Mary Martin London + Southbank Show + Africa Fashion Week London

Back Stage Front Stage Centre Stage

London’s glossiest posse gathered at Southbank for a Saturday evening fashion show on the Riverside Terrace along the Thames. It was the catwalk of the summer. But first there was a round of turmeric iced lattés, the boisson du jour before the hard work began. Makeup artist Karen Messam explained, “It’s going to be a graphic bold story. We’re highlighting bold, glossy lips.” Karen was assisted by fellow mistress of maquillage Jade Almojera.

Organiser Anna-Maria Benedict summarised the evening, “The main show brought drama, rain, couture and elaborate accessories. Prestigious designers Kalikas Armour, Sista by Eyoro, Elfreda Dali, Adebayo Jones, Mary Martin London and Soboye showcased glamour, command of design and tailoring which all meant Southbank had never been so well dressed!”

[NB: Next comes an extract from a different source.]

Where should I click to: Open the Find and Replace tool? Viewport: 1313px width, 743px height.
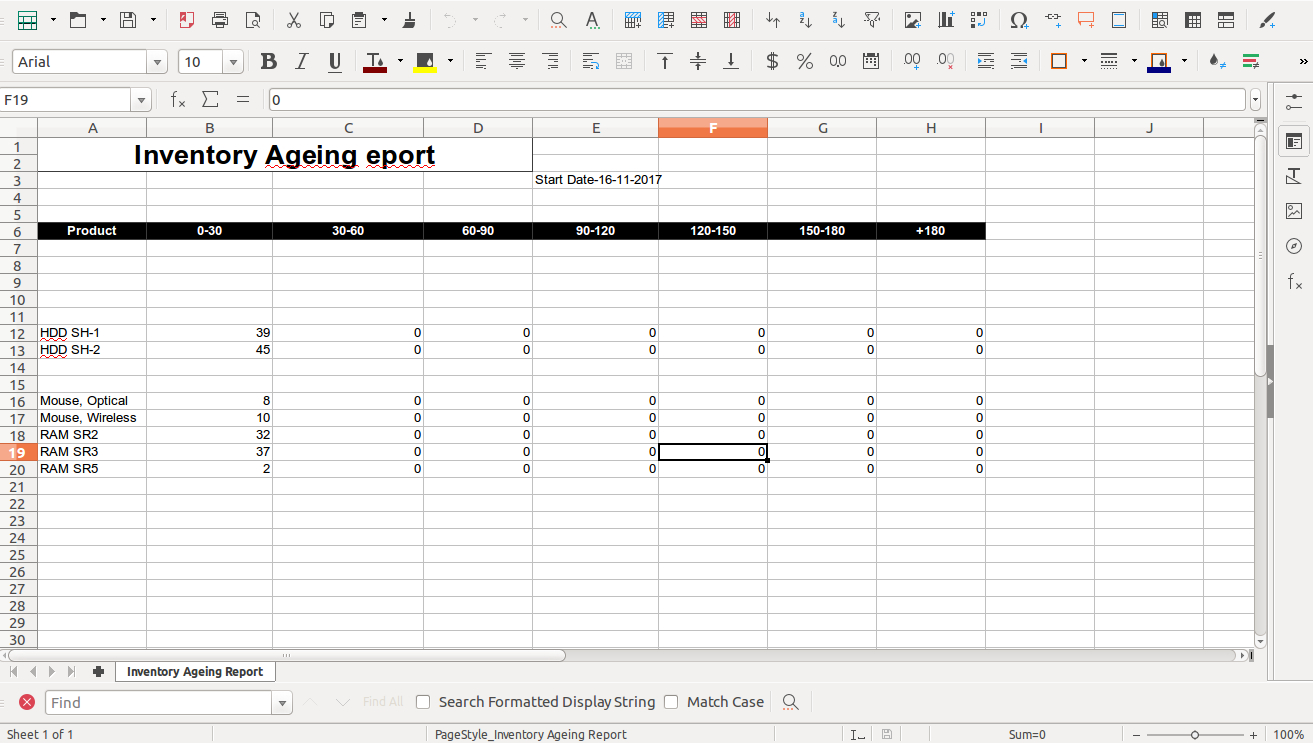[557, 20]
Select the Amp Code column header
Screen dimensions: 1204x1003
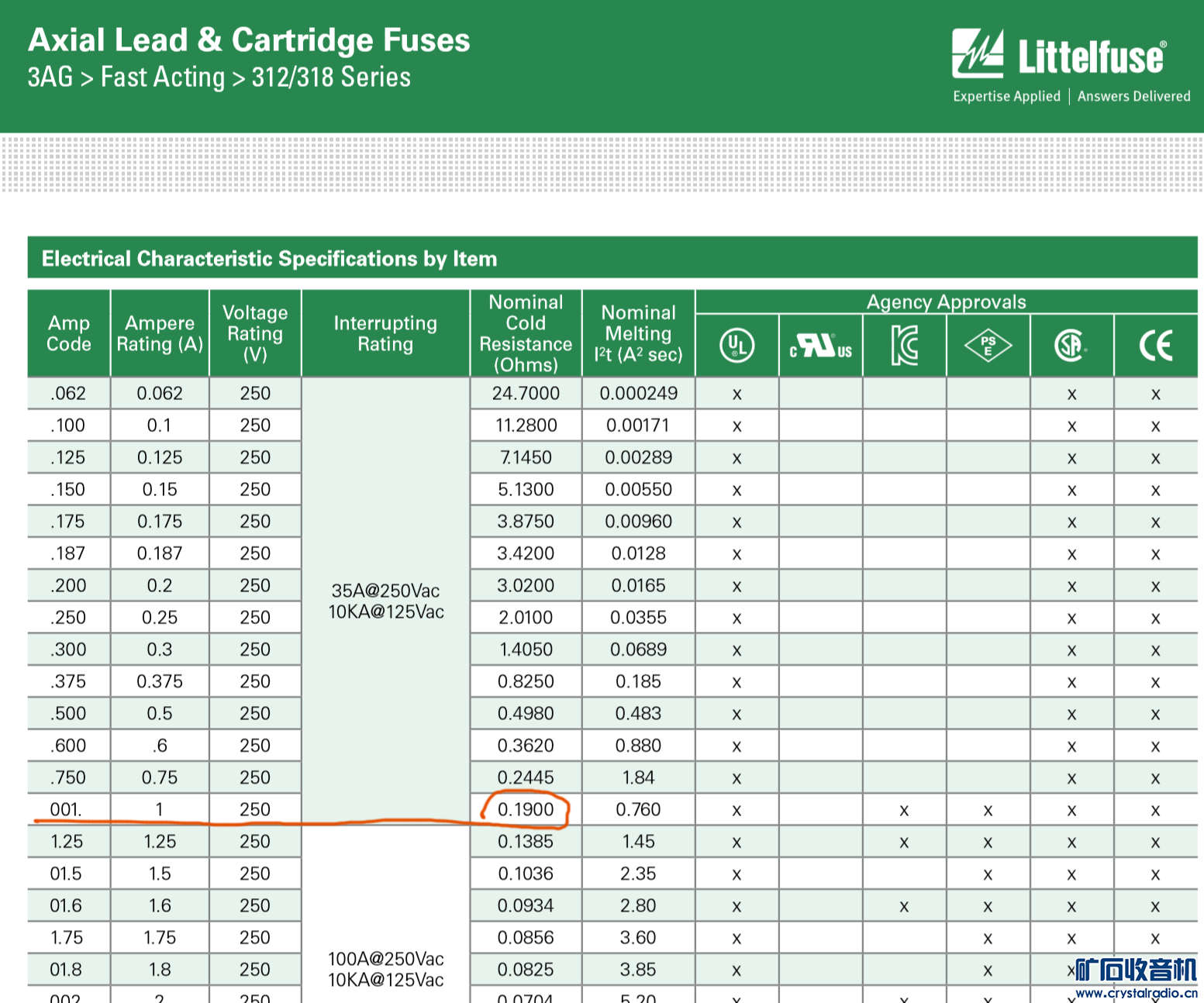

“We continued Africa Fashion Week London’s dedication to promoting and uplifting design graduates of colour,” Anna-Maria acknowledged. “We opened the show with three mini collections from the Universities of Northampton and West London. Themes of protest were evident in both universities’ collections. Black Lives Matter and awareness of misogynoir – the unique discrimination faced by black women – featured in powerful graphic prints.”

Sierra Leonean-Lebanese model Yasmin Jamaal commanded the catwalk, rocked the runway, walked the wave of cheers, stormed the storm parading in Mary’s Gold Coast Dress. Multitalented Yasmin has launched an Afro-Middle East plant based food company, Jamaal Cuisine. She recently was invited to cook for a high society private dinner. When Yasmin arrived the hostess confessed, “I didn’t expect the model off the website to turn up!” Yasmin had to explain, “I’m the model and also your chef for the evening!” The admiring crowd included lots of well known faces from the arts world like the principal actor from the 2022 film Django, Vivienne Rochester, and Eric’s mum in the Netflix series Sex Education, Doreen Blackstock.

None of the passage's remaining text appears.